## START

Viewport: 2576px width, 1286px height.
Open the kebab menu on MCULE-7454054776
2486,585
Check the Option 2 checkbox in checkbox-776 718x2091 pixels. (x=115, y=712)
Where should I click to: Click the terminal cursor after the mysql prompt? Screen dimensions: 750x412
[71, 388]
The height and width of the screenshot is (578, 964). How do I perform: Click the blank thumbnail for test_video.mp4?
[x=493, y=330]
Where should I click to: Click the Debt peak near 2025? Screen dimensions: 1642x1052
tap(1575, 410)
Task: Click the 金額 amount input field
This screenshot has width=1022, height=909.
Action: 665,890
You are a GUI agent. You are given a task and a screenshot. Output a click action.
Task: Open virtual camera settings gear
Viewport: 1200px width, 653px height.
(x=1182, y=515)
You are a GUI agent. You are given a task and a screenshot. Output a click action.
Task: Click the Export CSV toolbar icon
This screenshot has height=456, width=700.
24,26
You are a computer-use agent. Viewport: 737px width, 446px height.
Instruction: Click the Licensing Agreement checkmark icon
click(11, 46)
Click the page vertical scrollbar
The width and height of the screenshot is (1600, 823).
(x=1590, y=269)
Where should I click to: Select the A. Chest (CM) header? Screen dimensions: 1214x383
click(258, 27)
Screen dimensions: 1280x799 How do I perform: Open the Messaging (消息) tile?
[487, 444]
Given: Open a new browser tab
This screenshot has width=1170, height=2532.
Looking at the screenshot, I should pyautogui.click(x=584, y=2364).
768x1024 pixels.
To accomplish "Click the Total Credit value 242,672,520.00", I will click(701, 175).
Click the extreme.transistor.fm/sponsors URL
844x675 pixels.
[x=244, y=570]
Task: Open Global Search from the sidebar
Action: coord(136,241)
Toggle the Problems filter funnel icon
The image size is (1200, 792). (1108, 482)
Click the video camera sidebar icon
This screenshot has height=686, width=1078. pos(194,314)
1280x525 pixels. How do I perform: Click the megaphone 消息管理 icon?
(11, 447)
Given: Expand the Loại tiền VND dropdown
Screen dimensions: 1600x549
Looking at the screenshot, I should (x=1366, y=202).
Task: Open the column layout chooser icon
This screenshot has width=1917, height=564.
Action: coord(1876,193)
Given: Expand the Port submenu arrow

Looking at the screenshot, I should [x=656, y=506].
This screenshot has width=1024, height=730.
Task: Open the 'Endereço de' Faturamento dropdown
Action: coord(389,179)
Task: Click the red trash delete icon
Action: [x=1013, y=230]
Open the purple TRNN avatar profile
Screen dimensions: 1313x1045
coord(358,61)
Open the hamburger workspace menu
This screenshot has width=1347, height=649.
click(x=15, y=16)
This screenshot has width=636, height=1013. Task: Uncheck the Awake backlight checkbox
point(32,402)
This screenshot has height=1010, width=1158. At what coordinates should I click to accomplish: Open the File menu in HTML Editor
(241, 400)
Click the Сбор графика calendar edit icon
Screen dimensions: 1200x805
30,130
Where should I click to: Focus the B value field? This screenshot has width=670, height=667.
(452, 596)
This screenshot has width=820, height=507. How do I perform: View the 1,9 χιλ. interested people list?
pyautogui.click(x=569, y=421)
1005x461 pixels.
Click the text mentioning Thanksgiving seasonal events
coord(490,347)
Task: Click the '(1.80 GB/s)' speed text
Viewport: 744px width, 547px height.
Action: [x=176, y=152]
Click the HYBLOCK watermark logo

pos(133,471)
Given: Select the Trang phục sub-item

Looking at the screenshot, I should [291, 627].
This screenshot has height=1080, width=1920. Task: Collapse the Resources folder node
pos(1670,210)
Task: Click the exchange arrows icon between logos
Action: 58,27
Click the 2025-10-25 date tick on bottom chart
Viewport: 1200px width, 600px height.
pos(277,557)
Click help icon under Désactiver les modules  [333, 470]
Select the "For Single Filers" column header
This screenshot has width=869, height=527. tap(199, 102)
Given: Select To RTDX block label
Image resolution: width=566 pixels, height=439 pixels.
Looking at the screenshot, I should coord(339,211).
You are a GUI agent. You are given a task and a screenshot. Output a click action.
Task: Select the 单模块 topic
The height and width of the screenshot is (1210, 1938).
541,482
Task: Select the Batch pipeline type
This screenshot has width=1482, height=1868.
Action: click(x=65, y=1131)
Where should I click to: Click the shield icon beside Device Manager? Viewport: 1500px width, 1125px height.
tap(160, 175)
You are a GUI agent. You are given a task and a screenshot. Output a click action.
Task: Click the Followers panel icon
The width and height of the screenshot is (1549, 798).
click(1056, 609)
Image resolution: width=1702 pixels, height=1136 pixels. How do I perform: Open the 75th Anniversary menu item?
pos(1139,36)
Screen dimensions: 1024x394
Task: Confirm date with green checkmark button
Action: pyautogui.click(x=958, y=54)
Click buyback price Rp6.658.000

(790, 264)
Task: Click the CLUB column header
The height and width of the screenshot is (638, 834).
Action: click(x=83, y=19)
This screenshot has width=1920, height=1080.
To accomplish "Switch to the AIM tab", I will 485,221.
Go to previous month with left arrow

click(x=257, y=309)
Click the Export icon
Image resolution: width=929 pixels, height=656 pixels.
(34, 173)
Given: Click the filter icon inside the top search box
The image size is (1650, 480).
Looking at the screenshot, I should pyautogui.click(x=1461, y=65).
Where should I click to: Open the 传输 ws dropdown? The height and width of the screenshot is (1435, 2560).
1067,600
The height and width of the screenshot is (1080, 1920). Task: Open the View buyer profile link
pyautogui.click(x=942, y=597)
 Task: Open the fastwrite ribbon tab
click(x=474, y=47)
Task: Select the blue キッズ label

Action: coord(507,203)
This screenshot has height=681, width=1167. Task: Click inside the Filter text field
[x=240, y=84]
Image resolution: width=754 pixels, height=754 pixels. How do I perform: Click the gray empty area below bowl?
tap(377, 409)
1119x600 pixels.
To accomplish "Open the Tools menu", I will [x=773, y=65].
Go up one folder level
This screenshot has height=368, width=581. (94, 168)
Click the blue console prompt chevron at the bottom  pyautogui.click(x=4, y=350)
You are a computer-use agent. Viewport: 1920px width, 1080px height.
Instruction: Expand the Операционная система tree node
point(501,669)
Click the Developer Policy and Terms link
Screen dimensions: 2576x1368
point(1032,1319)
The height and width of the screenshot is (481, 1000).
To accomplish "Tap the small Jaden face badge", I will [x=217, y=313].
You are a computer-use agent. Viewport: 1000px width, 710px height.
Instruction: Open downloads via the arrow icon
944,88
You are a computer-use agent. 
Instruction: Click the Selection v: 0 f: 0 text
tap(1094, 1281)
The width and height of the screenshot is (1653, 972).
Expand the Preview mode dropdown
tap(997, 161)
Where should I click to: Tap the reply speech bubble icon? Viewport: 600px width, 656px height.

## END

EXERCISE DIRECTIONS :: Could you rewrite all of the items above as a numbered list, omitting any blank lines?

OUTPUT OF THE EXERCISE ::
1. Viewport: 2576px width, 1286px height.
2. Open the kebab menu on MCULE-7454054776
3. 2486,585
4. Check the Option 2 checkbox in checkbox-776 718x2091 pixels. (x=115, y=712)
5. Where should I click to: Click the terminal cursor after the mysql prompt? Screen dimensions: 750x412
6. [71, 388]
7. The height and width of the screenshot is (578, 964). How do I perform: Click the blank thumbnail for test_video.mp4?
8. [x=493, y=330]
9. Where should I click to: Click the Debt peak near 2025? Screen dimensions: 1642x1052
10. tap(1575, 410)
11. Task: Click the 金額 amount input field
12. This screenshot has width=1022, height=909.
13. Action: 665,890
14. You are a GUI agent. You are given a task and a screenshot. Output a click action.
15. Task: Open virtual camera settings gear
16. Viewport: 1200px width, 653px height.
17. (x=1182, y=515)
18. You are a GUI agent. You are given a task and a screenshot. Output a click action.
19. Task: Click the Export CSV toolbar icon
20. This screenshot has height=456, width=700.
21. 24,26
22. You are a computer-use agent. Viewport: 737px width, 446px height.
23. Instruction: Click the Licensing Agreement checkmark icon
24. click(11, 46)
25. Click the page vertical scrollbar
26. The width and height of the screenshot is (1600, 823).
27. (x=1590, y=269)
28. Where should I click to: Select the A. Chest (CM) header? Screen dimensions: 1214x383
29. click(258, 27)
30. Screen dimensions: 1280x799 How do I perform: Open the Messaging (消息) tile?
31. [487, 444]
32. Given: Open a new browser tab
33. This screenshot has width=1170, height=2532.
34. Looking at the screenshot, I should pyautogui.click(x=584, y=2364).
35. 768x1024 pixels.
36. To accomplish "Click the Total Credit value 242,672,520.00", I will click(701, 175).
37. Click the extreme.transistor.fm/sponsors URL
38. 844x675 pixels.
39. [x=244, y=570]
40. Task: Open Global Search from the sidebar
41. Action: coord(136,241)
42. Toggle the Problems filter funnel icon
43. The image size is (1200, 792). (1108, 482)
44. Click the video camera sidebar icon
45. This screenshot has height=686, width=1078. pos(194,314)
46. 1280x525 pixels. How do I perform: Click the megaphone 消息管理 icon?
47. (11, 447)
48. Given: Expand the Loại tiền VND dropdown
49. Screen dimensions: 1600x549
50. Looking at the screenshot, I should (x=1366, y=202).
51. Task: Open the column layout chooser icon
52. This screenshot has width=1917, height=564.
53. Action: coord(1876,193)
54. Given: Expand the Port submenu arrow
55. Looking at the screenshot, I should [x=656, y=506].
56. This screenshot has width=1024, height=730.
57. Task: Open the 'Endereço de' Faturamento dropdown
58. Action: coord(389,179)
59. Task: Click the red trash delete icon
60. Action: [x=1013, y=230]
61. Open the purple TRNN avatar profile
62. Screen dimensions: 1313x1045
63. coord(358,61)
64. Open the hamburger workspace menu
65. This screenshot has width=1347, height=649.
66. click(x=15, y=16)
67. This screenshot has width=636, height=1013. Task: Uncheck the Awake backlight checkbox
68. point(32,402)
69. This screenshot has height=1010, width=1158. At what coordinates should I click to accomplish: Open the File menu in HTML Editor
70. (241, 400)
71. Click the Сбор графика calendar edit icon
72. Screen dimensions: 1200x805
73. 30,130
74. Where should I click to: Focus the B value field? This screenshot has width=670, height=667.
75. (452, 596)
76. This screenshot has width=820, height=507. How do I perform: View the 1,9 χιλ. interested people list?
77. pyautogui.click(x=569, y=421)
78. 1005x461 pixels.
79. Click the text mentioning Thanksgiving seasonal events
80. coord(490,347)
81. Task: Click the '(1.80 GB/s)' speed text
82. Viewport: 744px width, 547px height.
83. Action: [x=176, y=152]
84. Click the HYBLOCK watermark logo
85. pos(133,471)
86. Given: Select the Trang phục sub-item
87. Looking at the screenshot, I should [291, 627].
88. This screenshot has height=1080, width=1920. Task: Collapse the Resources folder node
89. pos(1670,210)
90. Task: Click the exchange arrows icon between logos
91. Action: 58,27
92. Click the 2025-10-25 date tick on bottom chart
93. Viewport: 1200px width, 600px height.
94. pos(277,557)
95. Click help icon under Désactiver les modules  [333, 470]
96. Select the "For Single Filers" column header
97. This screenshot has width=869, height=527. tap(199, 102)
98. Given: Select To RTDX block label
99. Image resolution: width=566 pixels, height=439 pixels.
100. Looking at the screenshot, I should coord(339,211).
101. You are a GUI agent. You are given a task and a screenshot. Output a click action.
102. Task: Select the 单模块 topic
103. The height and width of the screenshot is (1210, 1938).
104. 541,482
105. Task: Select the Batch pipeline type
106. This screenshot has width=1482, height=1868.
107. Action: click(x=65, y=1131)
108. Where should I click to: Click the shield icon beside Device Manager? Viewport: 1500px width, 1125px height.
109. tap(160, 175)
110. You are a GUI agent. You are given a task and a screenshot. Output a click action.
111. Task: Click the Followers panel icon
112. The width and height of the screenshot is (1549, 798).
113. click(1056, 609)
114. Image resolution: width=1702 pixels, height=1136 pixels. How do I perform: Open the 75th Anniversary menu item?
115. pos(1139,36)
116. Screen dimensions: 1024x394
117. Task: Confirm date with green checkmark button
118. Action: pyautogui.click(x=958, y=54)
119. Click buyback price Rp6.658.000
120. (790, 264)
121. Task: Click the CLUB column header
122. The height and width of the screenshot is (638, 834).
123. Action: click(x=83, y=19)
124. This screenshot has width=1920, height=1080.
125. To accomplish "Switch to the AIM tab", I will 485,221.
126. Go to previous month with left arrow
127. click(x=257, y=309)
128. Click the Export icon
129. Image resolution: width=929 pixels, height=656 pixels.
130. (34, 173)
131. Given: Click the filter icon inside the top search box
132. The image size is (1650, 480).
133. Looking at the screenshot, I should pyautogui.click(x=1461, y=65).
134. Where should I click to: Open the 传输 ws dropdown? The height and width of the screenshot is (1435, 2560).
135. 1067,600
136. The height and width of the screenshot is (1080, 1920). Task: Open the View buyer profile link
137. pyautogui.click(x=942, y=597)
138.  Task: Open the fastwrite ribbon tab
139. click(x=474, y=47)
140. Task: Select the blue キッズ label
141. Action: coord(507,203)
142. This screenshot has height=681, width=1167. Task: Click inside the Filter text field
143. [x=240, y=84]
144. Image resolution: width=754 pixels, height=754 pixels. How do I perform: Click the gray empty area below bowl?
145. tap(377, 409)
146. 1119x600 pixels.
147. To accomplish "Open the Tools menu", I will [x=773, y=65].
148. Go up one folder level
149. This screenshot has height=368, width=581. (94, 168)
150. Click the blue console prompt chevron at the bottom  pyautogui.click(x=4, y=350)
151. You are a computer-use agent. Viewport: 1920px width, 1080px height.
152. Instruction: Expand the Операционная система tree node
153. point(501,669)
154. Click the Developer Policy and Terms link
155. Screen dimensions: 2576x1368
156. point(1032,1319)
157. The height and width of the screenshot is (481, 1000).
158. To accomplish "Tap the small Jaden face badge", I will [x=217, y=313].
159. You are a computer-use agent. Viewport: 1000px width, 710px height.
160. Instruction: Open downloads via the arrow icon
161. 944,88
162. You are a computer-use agent. 
163. Instruction: Click the Selection v: 0 f: 0 text
164. tap(1094, 1281)
165. The width and height of the screenshot is (1653, 972).
166. Expand the Preview mode dropdown
167. tap(997, 161)
168. Where should I click to: Tap the reply speech bubble icon? Viewport: 600px width, 656px height.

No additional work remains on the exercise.